Filed Washington State Court of Appeals Division Two

March 1, 2016

IN THE COURT OF APPEALS OF THE STATE OF WASHINGTON

DIVISION II STATE OF WASHINGTON, No. 46913-8-II

Respondent,

v.

SYLVESTER JAMES MAHONE, Jr. UNPUBLISHED OPINION

Appellant.

MAXA, J. ― Sylvester Mahone appeals the denial of his motion to credit time he spent

erroneously at liberty to his postrelease supervision term. However, because Mahone has

completed his postrelease supervision term, we dismiss his appeal as moot.

FACTS

In 1995, Mahone pleaded guilty to second degree murder and was sentenced to 178

months of confinement to be followed by two years of community placement. In December

2009, Mahone began serving the postrelease supervision portion of his community placement

sentence. However, he violated the terms of his supervision several times, resulting in 248 days

of sanction time. This sanction time tolled his postrelease supervision term.

--

WHAT TO WORK ON => Reproduce the appellate opinion excerpt above word for word, in its entirety.

RECORD LIST =>

--

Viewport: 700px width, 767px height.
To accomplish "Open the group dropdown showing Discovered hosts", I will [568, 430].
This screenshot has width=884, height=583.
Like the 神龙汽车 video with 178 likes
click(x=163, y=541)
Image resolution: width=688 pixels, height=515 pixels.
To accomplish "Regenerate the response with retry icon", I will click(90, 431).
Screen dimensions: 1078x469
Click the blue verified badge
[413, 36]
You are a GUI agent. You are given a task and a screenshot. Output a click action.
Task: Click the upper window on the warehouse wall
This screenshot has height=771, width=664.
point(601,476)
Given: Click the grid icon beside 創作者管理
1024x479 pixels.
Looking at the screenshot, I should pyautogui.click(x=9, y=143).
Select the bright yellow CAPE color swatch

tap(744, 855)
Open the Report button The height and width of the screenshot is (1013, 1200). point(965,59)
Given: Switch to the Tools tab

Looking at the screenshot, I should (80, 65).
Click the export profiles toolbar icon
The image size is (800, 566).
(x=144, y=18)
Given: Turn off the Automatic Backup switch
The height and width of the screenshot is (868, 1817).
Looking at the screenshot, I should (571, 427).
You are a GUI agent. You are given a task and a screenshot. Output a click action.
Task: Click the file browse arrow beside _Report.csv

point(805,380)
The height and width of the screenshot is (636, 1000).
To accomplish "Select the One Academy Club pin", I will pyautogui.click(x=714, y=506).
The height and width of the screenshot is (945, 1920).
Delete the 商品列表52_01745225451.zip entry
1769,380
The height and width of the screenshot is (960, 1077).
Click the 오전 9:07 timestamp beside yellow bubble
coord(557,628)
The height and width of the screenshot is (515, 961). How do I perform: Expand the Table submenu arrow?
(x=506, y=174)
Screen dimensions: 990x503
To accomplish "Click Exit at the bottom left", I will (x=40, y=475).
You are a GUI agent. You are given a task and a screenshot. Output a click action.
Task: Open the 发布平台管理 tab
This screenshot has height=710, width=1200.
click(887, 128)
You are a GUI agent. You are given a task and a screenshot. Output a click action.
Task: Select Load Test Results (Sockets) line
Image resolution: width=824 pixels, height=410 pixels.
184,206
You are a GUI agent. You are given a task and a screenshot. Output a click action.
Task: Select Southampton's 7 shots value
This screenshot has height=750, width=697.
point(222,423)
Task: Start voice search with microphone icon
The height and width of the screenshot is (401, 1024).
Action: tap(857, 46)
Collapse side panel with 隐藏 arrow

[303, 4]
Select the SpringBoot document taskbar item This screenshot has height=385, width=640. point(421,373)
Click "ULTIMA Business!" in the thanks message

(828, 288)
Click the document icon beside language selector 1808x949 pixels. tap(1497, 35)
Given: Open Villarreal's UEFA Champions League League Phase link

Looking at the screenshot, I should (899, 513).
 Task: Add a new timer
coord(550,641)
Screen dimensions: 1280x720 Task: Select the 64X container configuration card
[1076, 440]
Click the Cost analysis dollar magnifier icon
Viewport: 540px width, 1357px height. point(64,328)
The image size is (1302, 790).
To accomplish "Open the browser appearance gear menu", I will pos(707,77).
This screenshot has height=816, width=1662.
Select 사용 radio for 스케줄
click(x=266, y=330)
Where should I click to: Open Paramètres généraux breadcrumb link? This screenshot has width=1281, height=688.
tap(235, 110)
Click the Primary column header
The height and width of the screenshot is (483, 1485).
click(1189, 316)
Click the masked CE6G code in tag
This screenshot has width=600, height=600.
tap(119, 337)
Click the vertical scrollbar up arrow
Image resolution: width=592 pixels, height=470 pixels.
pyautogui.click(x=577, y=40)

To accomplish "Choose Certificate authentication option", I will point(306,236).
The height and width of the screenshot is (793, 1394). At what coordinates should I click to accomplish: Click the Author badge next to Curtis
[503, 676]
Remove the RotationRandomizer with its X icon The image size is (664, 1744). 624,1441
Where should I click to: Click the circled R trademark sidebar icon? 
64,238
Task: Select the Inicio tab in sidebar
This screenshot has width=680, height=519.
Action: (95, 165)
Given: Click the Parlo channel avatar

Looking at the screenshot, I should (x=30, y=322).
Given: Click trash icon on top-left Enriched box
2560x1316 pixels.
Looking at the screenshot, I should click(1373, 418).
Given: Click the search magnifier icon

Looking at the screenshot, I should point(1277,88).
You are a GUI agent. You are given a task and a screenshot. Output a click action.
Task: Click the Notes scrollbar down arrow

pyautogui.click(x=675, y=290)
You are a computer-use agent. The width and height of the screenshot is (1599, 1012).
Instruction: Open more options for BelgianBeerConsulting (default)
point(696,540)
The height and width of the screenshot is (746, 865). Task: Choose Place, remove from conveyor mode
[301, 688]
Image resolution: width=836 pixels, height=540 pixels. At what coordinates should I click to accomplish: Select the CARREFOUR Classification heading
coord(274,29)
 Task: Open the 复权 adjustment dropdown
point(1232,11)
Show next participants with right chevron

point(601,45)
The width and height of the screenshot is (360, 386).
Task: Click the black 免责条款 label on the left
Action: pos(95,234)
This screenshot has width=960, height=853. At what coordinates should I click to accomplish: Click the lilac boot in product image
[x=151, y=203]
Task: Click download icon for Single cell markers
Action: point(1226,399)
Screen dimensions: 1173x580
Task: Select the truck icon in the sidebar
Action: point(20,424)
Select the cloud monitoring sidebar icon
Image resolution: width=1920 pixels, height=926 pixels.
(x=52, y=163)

--

RESULT FOR THIS EXERCISE =>
Filed Washington State Court of Appeals Division Two

March 1, 2016

IN THE COURT OF APPEALS OF THE STATE OF WASHINGTON

DIVISION II STATE OF WASHINGTON, No. 46913-8-II

Respondent,

v.

SYLVESTER JAMES MAHONE, Jr. UNPUBLISHED OPINION

Appellant.

MAXA, J. ― Sylvester Mahone appeals the denial of his motion to credit time he spent

erroneously at liberty to his postrelease supervision term. However, because Mahone has

completed his postrelease supervision term, we dismiss his appeal as moot.

FACTS

In 1995, Mahone pleaded guilty to second degree murder and was sentenced to 178

months of confinement to be followed by two years of community placement. In December

2009, Mahone began serving the postrelease supervision portion of his community placement

sentence. However, he violated the terms of his supervision several times, resulting in 248 days

of sanction time. This sanction time tolled his postrelease supervision term.